Autre Père

Publié le 15 avril 2020 par Nicolas Esse @nicolasesse

Si tous les gens qui n’ont rien à dire se taisaient tous ensemble, imaginez un peu le silence ! L’immense chape de silence qui viendrait étouffer le grondement continu du flot morbide de notre actualité. Sur nos écrans muets, on verrait alors apparaître un panneau en carton : « Chers amis internautes, lecteurs, téléspectateurs, veuillez nous excuser pour cette interruption momentanée des programmes. Nous vous prions de patienter jusqu’à la reprise de nos émissions, dans un mois, dans un an, c’est vous qui voyez. En attendant, voici un peu de Claude François pour vous égayer. »

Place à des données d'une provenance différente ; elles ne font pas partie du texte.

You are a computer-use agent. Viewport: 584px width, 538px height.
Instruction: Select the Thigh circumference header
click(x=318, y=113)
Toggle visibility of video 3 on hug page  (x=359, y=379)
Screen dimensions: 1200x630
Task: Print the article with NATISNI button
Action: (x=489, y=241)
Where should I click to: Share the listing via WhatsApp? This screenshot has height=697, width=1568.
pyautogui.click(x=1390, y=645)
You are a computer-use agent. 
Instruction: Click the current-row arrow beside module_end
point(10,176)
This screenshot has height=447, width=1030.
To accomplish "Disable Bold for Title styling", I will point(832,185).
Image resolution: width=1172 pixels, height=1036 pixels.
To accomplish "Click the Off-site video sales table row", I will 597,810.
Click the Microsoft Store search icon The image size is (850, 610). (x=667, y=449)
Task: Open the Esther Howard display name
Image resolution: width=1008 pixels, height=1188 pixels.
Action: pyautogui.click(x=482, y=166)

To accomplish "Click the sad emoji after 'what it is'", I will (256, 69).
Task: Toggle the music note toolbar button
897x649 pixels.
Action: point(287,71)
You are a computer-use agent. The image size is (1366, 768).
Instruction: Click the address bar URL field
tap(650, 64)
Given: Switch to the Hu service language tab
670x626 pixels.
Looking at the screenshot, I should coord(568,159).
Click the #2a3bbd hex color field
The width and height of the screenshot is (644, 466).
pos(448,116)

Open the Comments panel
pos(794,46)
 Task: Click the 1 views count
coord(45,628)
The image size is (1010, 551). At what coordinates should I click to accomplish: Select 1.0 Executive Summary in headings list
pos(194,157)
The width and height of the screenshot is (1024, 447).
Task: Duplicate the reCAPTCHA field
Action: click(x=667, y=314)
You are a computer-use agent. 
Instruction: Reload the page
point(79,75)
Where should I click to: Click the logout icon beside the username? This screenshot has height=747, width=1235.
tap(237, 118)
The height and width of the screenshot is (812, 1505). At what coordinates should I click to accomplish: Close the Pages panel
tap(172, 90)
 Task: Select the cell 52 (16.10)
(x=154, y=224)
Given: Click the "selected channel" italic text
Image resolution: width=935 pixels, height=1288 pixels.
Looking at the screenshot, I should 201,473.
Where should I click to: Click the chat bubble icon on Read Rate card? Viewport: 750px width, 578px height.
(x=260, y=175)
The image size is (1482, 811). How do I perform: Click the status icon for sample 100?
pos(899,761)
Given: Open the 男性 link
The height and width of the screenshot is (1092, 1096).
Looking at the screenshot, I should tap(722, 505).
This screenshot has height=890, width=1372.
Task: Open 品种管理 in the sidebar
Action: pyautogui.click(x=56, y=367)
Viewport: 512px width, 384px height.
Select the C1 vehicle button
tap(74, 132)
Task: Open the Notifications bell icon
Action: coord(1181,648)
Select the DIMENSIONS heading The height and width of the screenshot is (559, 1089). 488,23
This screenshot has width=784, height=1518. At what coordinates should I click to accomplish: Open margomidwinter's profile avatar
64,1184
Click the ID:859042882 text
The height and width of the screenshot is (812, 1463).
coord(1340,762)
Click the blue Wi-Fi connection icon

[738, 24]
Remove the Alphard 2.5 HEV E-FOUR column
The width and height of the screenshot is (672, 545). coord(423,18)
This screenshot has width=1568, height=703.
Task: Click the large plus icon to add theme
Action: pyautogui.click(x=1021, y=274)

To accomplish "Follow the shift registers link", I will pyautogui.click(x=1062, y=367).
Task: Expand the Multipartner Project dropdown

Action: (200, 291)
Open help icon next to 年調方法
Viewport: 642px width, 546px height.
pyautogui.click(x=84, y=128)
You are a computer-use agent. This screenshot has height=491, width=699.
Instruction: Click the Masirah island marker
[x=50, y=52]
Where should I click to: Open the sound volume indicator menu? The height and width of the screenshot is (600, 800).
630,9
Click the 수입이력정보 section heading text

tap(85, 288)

Si les gens qui n’ont rien à dire se taisaient, ça nettoierait à grande eau le globe spongieux qui clapote entre nos deux oreilles. On serait lavé des hypothèses foireuses, des conjectures creuses, du vomi des prophètes en simili, aux visages plus maquillés que des moteurs de motos volées.
On aurait tant besoin de faire le vide. De se recueillir. De s’incliner sans un mot devant cet amoncellement de cadavres. On aurait tant besoin de temps. Le temps de remplir les fosses communes et de les recouvrir d’une terre provisoire. Le temps d’un geste ou d’une prière, pourquoi pas une prière, qui ne serait pas Notre Père mais grand-papa, mamie, ma mère.

Dehors, les rues sont vides et le ciel aussi. Un moteur lointain tourne au ralenti. Une cloche sonne midi.
Le moteur se tait.
Aucun éclat de voix, juste un bruit de pas qui s’approche, s’éloigne et disparaît.
Surpris, on écoute alors monter le son du silence.

Pendant ce temps, les gens qui n’ont rien à dire continuent de parler pour remplir le vide où il ne cessent de tomber.